What you need to do
Give the entries again exactly as they appear, but without the images.

Data entries
BEGIN

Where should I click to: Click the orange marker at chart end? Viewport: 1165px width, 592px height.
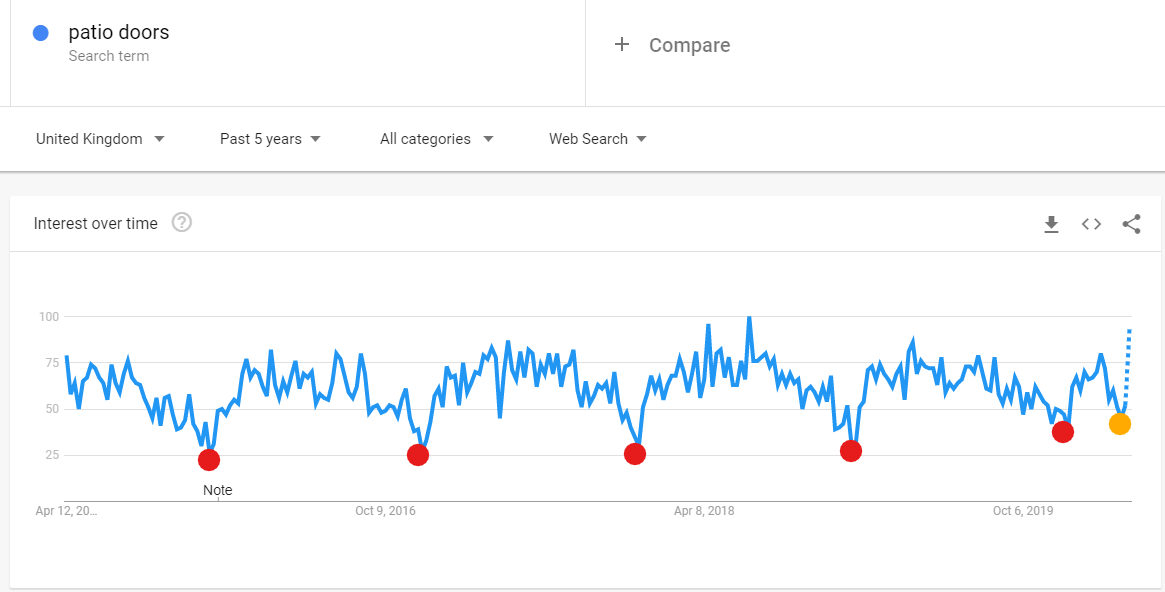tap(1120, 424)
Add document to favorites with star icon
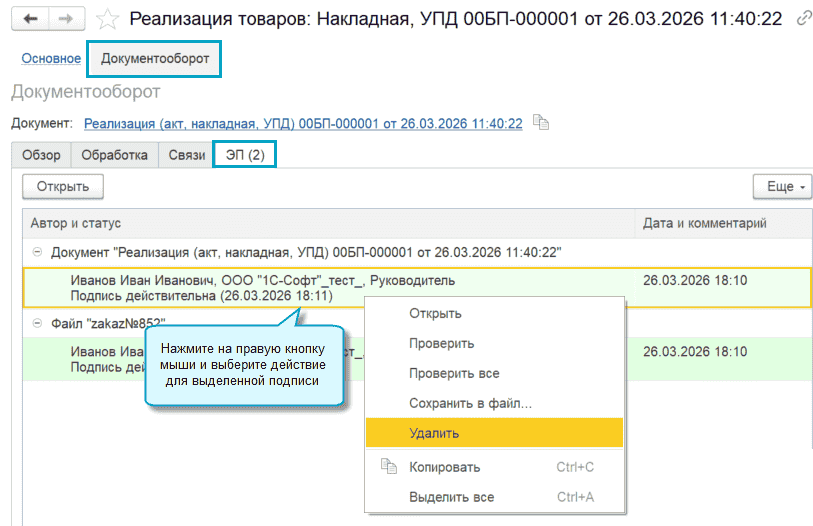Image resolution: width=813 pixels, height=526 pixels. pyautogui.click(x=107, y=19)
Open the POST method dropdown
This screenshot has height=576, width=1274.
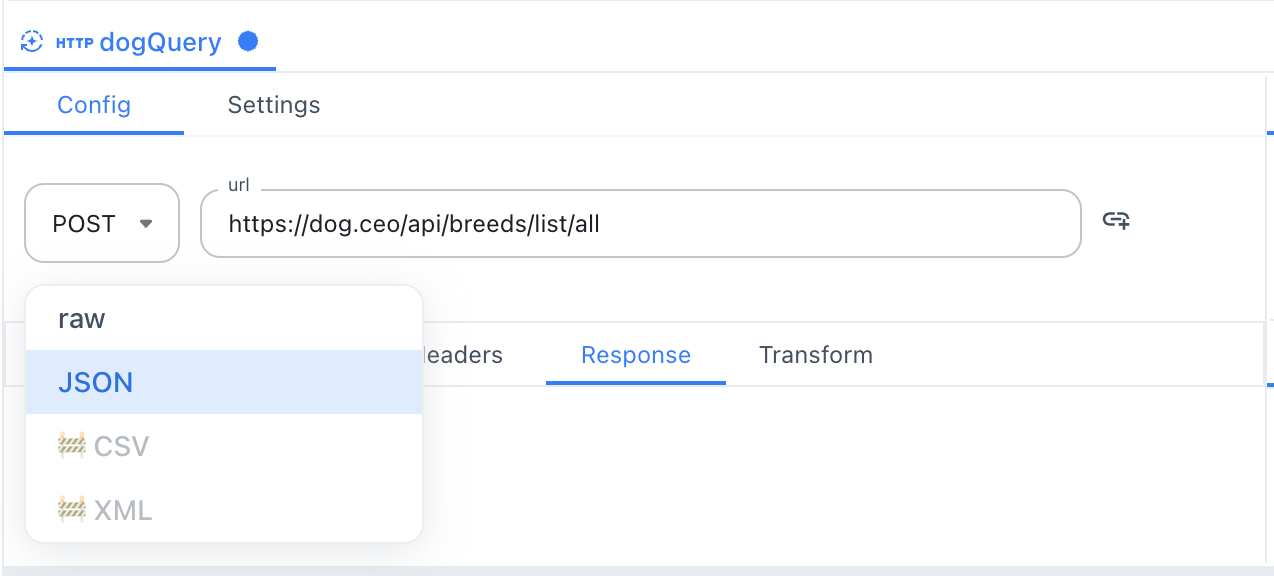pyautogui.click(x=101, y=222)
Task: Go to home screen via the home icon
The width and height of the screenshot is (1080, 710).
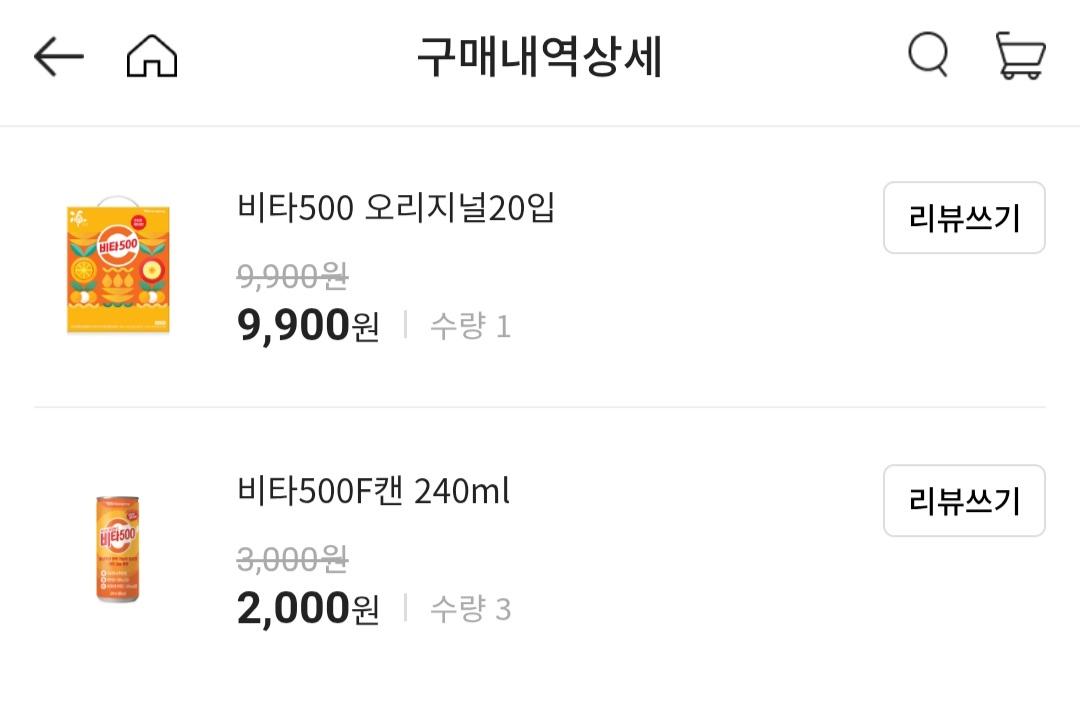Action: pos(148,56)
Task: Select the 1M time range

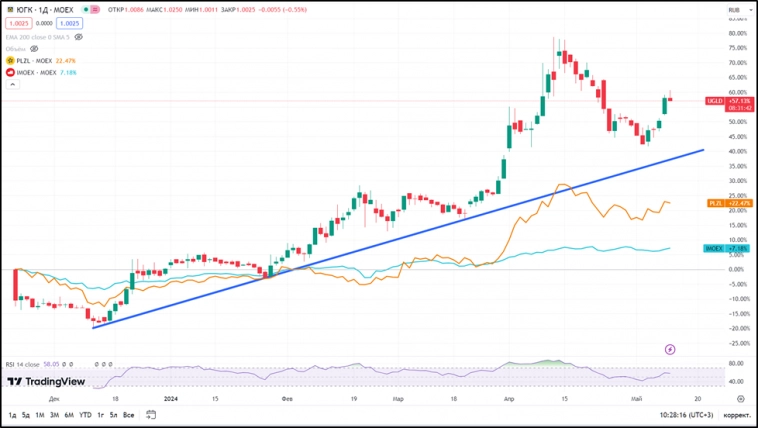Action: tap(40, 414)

END

Task solution
Where should I click to: Click the orange marker at chart end? Viewport: 1165px width, 592px height.
tap(1120, 424)
Add document to favorites with star icon
Image resolution: width=813 pixels, height=526 pixels. pyautogui.click(x=107, y=19)
Open the POST method dropdown
This screenshot has height=576, width=1274.
pyautogui.click(x=101, y=222)
Task: Go to home screen via the home icon
The width and height of the screenshot is (1080, 710).
Action: pos(148,56)
Task: Select the 1M time range

Action: tap(40, 414)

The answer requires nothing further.